**WHAT IS EXPECTED:** Copy out again, unchanged, the line that contains "Click the red down arrow beside Apple" and every line after it down to the last line of the data.

Collected data
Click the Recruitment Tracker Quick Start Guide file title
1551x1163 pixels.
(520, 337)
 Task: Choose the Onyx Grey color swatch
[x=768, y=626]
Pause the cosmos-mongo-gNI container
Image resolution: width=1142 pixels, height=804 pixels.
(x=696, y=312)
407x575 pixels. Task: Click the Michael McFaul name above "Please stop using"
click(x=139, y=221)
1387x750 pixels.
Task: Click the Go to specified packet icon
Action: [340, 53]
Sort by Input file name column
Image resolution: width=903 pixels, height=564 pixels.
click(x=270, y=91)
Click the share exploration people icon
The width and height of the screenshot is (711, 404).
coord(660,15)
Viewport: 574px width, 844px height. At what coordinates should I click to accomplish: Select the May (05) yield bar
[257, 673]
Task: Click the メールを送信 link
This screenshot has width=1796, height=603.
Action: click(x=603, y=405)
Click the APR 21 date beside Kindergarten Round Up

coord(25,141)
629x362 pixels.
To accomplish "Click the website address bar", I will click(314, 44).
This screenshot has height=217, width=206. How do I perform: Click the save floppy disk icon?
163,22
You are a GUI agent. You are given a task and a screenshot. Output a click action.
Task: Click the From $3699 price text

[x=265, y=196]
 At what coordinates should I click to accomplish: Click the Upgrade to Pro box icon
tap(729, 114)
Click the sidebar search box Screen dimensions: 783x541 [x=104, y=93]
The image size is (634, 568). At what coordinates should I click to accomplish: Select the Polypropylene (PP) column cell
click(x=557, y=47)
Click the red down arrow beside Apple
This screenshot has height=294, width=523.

**PROBLEM SOLUTION:**
Click the red down arrow beside Apple
This screenshot has height=294, width=523.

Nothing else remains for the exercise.